Once the centre of a shipbuilding industry, the wooded hills used to be teeming with elephants. Today, a few are said to still exist deep in the forest, and the occasional reported sighting creates much excitement around town.
A comfortable bed
Under Milkwood (www.milkwood.co.za; 00 27 44 384 0745) is a cluster of chalets that lie on the eastern shore of the lagoon, overlooking the Heads, as the forbidding cliff tops that guard the estuary mouth are known. In low season, chalets cost from 1,450 South African rand [Dh516]) per night, including taxes. Cabins overlook the water, and restaurants are in walking distance.
On Thesens Island, close to the Knysna Waterfront, is a recently converted power station, Turbine boutique hotel and spa (www.turbinehotel.co.za; 00 27 44 302 5745), which offers five-star accommodation surrounded by several restaurants and galleries, and tourist activity such as watersports and boat hire. A standard suite costs 1,195 rand (Dh560) per person, per night, based on two sharing, including taxes.
Find your feet
Most people start a visit with a trip to the Knysna Waterfront, a former harbour converted into shops and restaurants at the water's edge. The development wraps around a boat marina with yachts and several ferries, some of which are for hire, or available for lunch and dinner cruises across the lagoon. The main street lies directly behind the Waterfront. Stroll over the defunct steam train railway (a crucial part of the track washed away in floods in 2005) and into Gray Street, and you are in town.
A kilometre or so from the Waterfront, the land rises steeply into hills, from where the entire town, lagoon and sea beyond can be seen. Fichat Street, at the top end of Gray Street, can be reached on foot and provides a good vantage point. The occasional spout of a whale can be seen during the breeding season from October to February.
Meet the locals
Hippies, Rastafarians, African traders and stern Anglo farmers mix freely in this friendliest of towns. It's here where South Africans come to tune in, and drop out. The trendies will be found at Isle de Pain, a Belgian bakery on Thesens Island. The Friday Night Market, off Welbedacht road, is where local traders, crafters, farmers and hipsters can be found, chatting over boerewors (a local beef sausage) or curry.
Book a table
This is oyster country, so head to 34 Degrees South (www.34-south.com) at the Waterfront, a large emporium that sells everything from designer bread to clothing. The restaurant itself is perched on the edge of a canal that winds through the centre, and you can watch boats putter past as you down wild oysters for 20 rand (Dh9) each.
Line fish caught daily is a house speciality (99 rand; Dh45). Ostrich fillet, another regional delicacy, is also on the menu (149 rand; Dh80).
The African market at Woodmill Lane in the centre of town is where traders from all over the continent can be found selling their wares, from masks to textiles. Gray Street is sprinkled with boutiques, galleries and shops of all kinds: check out the Leather Rose for designer accessories, all handmade from exotic animal hides, including crocodile, ostrich and python.
What to avoid
Knysna Mall is a modern monstrosity with chain-store shops in the centre of town. What were they thinking? And beware the endless speed control cameras and traffic police that seem to lurk behind every bush. Speeds vary between 60m and 80km and you need to keep your wits about to keep track.

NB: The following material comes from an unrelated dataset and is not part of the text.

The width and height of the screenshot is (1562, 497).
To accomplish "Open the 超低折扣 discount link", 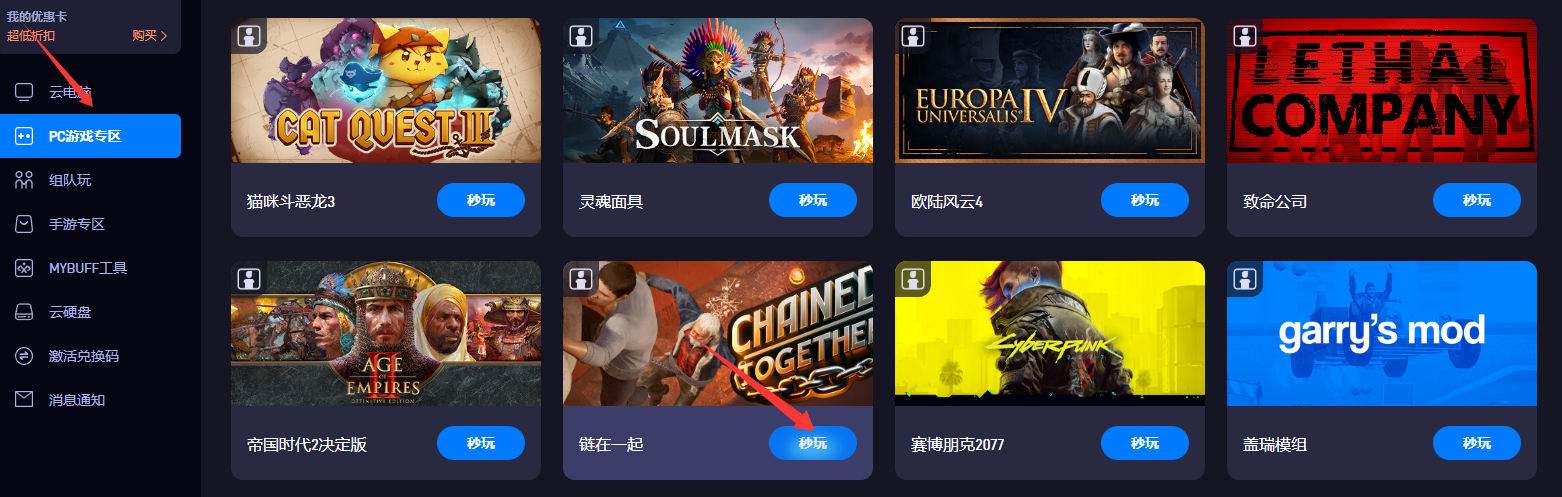I will click(31, 36).
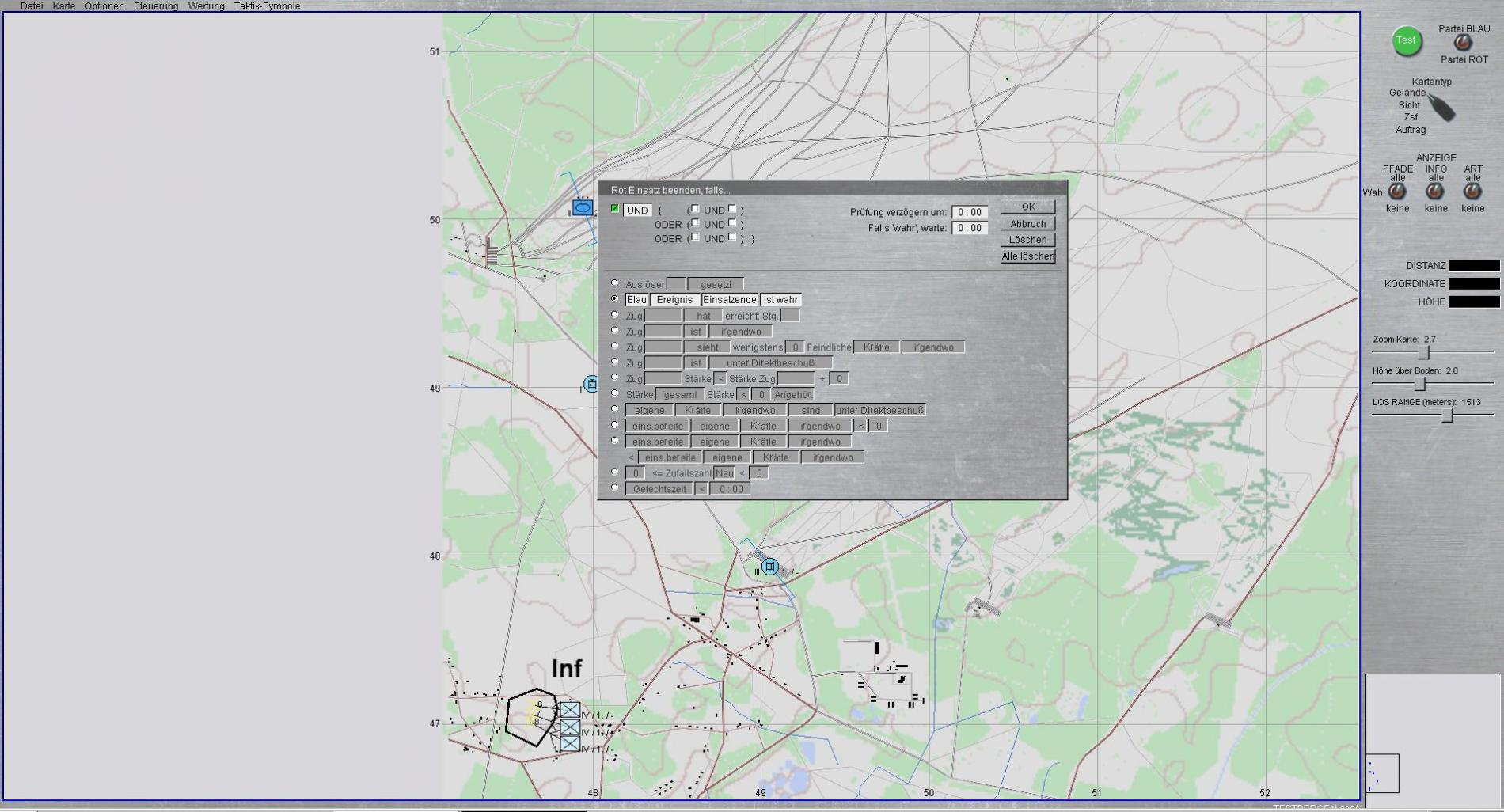
Task: Open the 'ist wahr' state dropdown
Action: [780, 300]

Thesens Island, connected by a humped bridge to the mainland. Formerly a collection of fish- and wood-processing factories, it now hosts shops, restaurants and hotels, criss-crossed by canals.
Dozens of forest trails and picnic spots, especially the one at the abandoned Millwood gold mine, with its graveyard that bears tombstones of long-dead prospectors. In all there are 22 different hikes that take from an hour to a full day to complete. These are free, although some require permits obtainable at the starting point of the hike. A useful map of all the routes can be obtained at the Knysna Tourism Bureau located in Main Road, just off Gray Street. And who knows, you may even see one of the mysterious forest elephants.